(Collected data)

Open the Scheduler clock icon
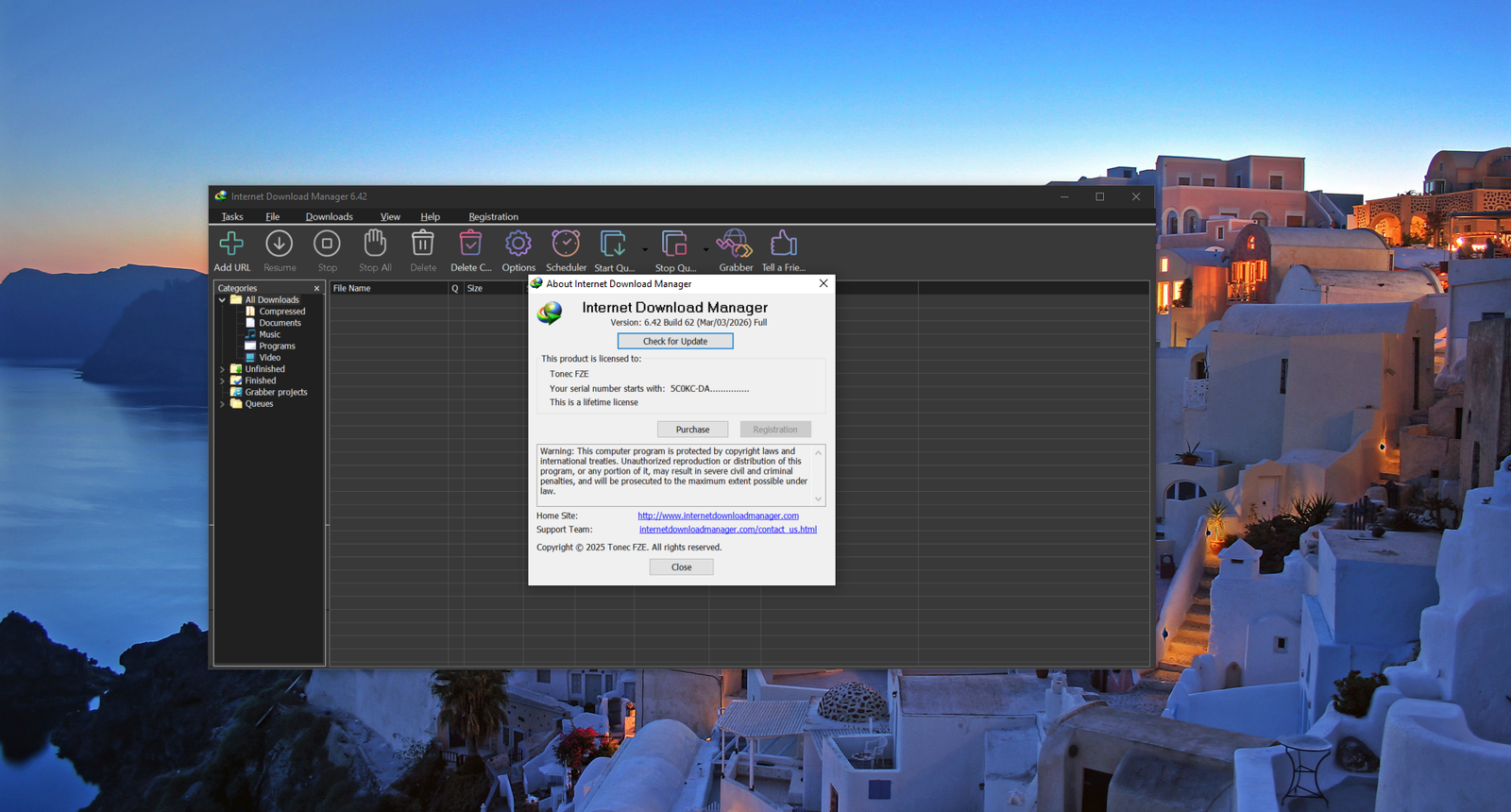1511x812 pixels. (x=566, y=245)
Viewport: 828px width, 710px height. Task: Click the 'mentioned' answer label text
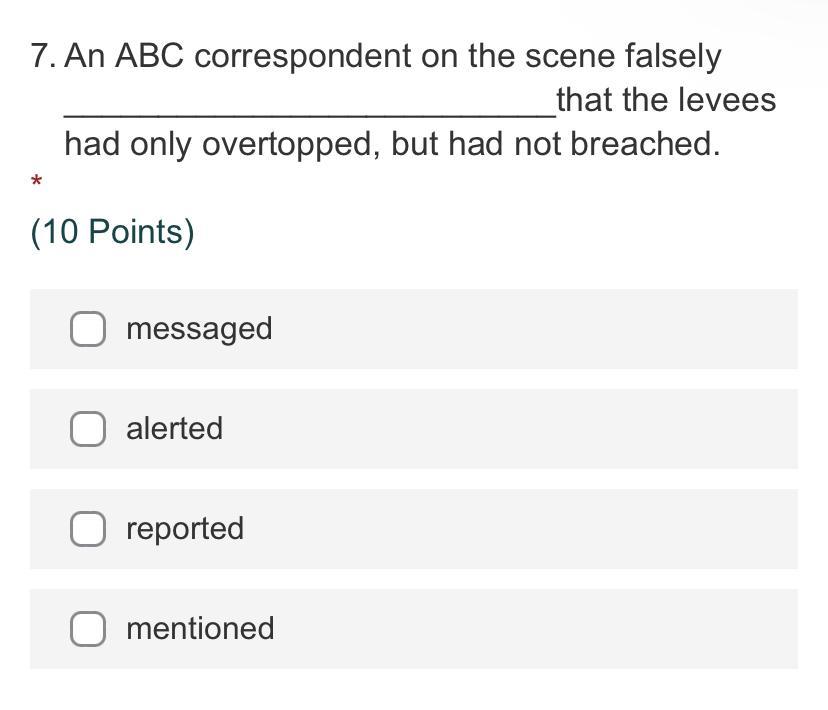click(x=200, y=629)
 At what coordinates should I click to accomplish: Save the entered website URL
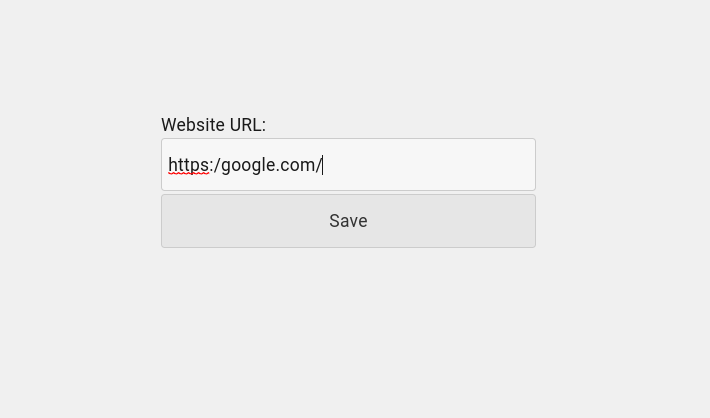pos(348,221)
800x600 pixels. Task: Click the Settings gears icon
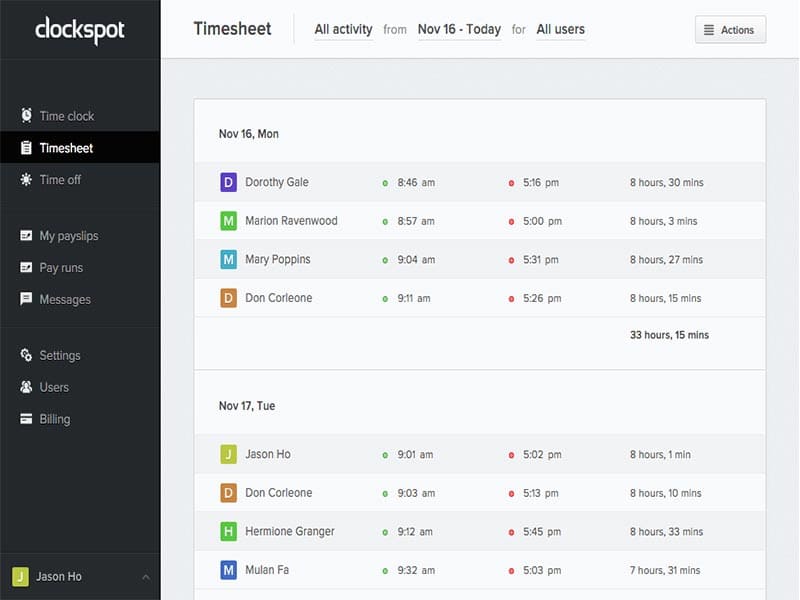[x=26, y=355]
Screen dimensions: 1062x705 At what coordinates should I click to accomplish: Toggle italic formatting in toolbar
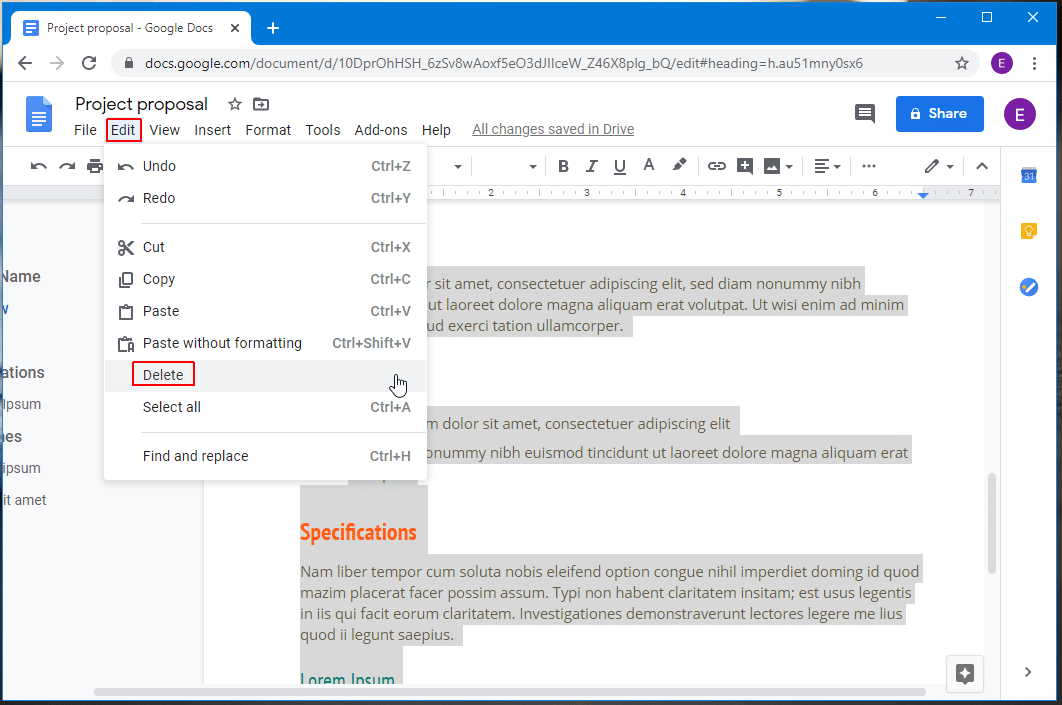[x=591, y=166]
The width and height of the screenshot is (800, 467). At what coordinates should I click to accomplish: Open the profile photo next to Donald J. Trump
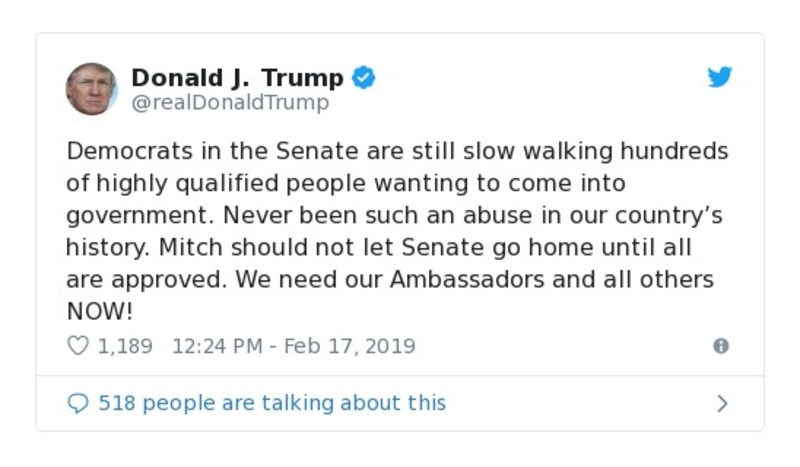tap(91, 89)
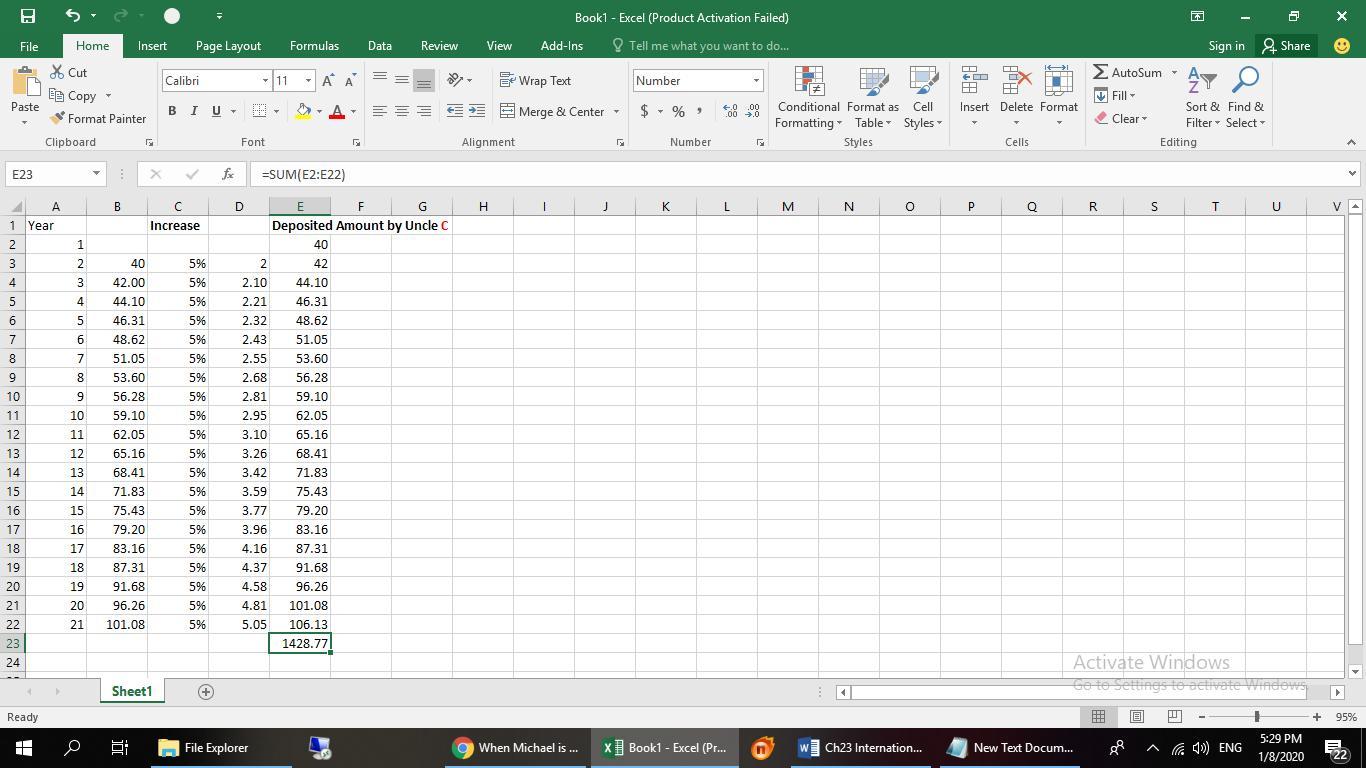Screen dimensions: 1366x768
Task: Add a new sheet with plus icon
Action: (x=206, y=692)
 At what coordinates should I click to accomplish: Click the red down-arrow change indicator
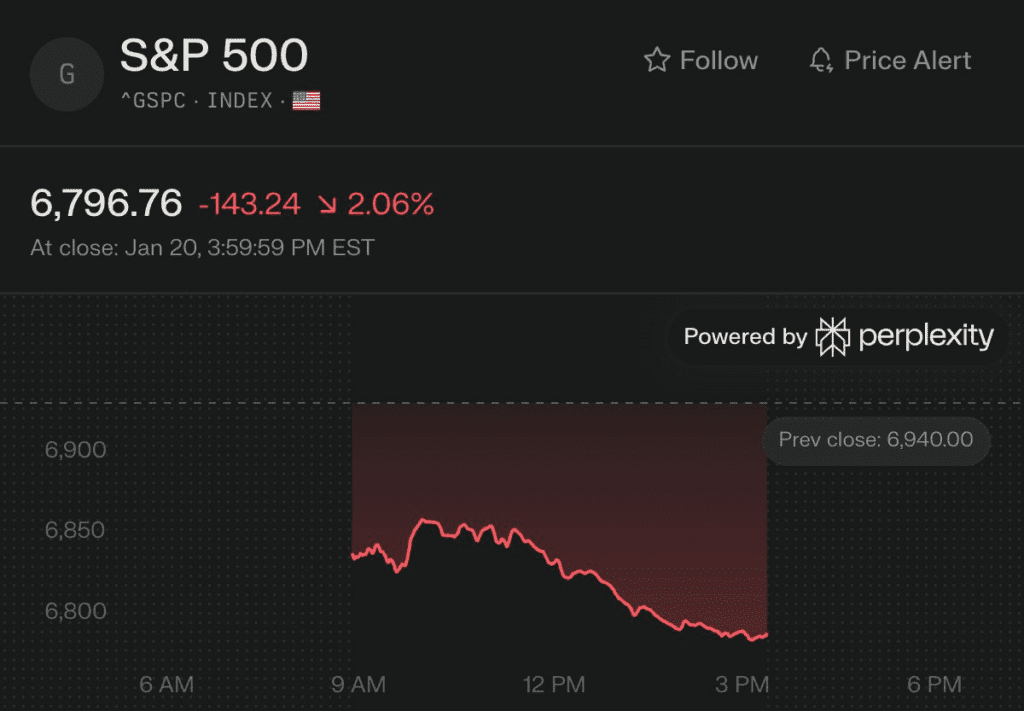coord(327,205)
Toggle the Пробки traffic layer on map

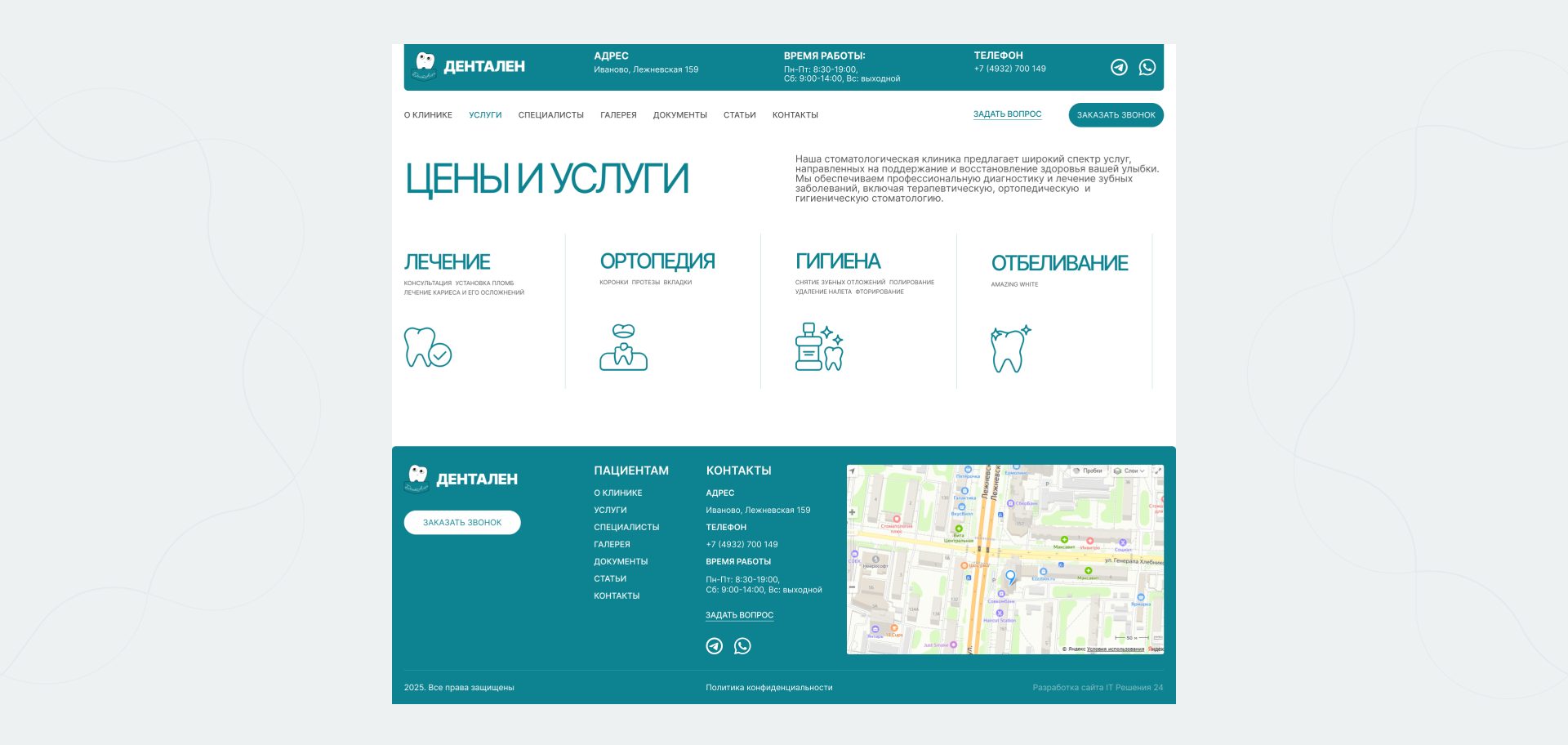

§ **About this task**
From the line that contains "At what coordinates should I click to accomplish: Click" through the last line of the entries, transcribe every line exactly, leaving out the pictures.

§ **Task response**
 At what coordinates should I click to accomplish: Click the red down-arrow change indicator
coord(327,205)
Toggle the Пробки traffic layer on map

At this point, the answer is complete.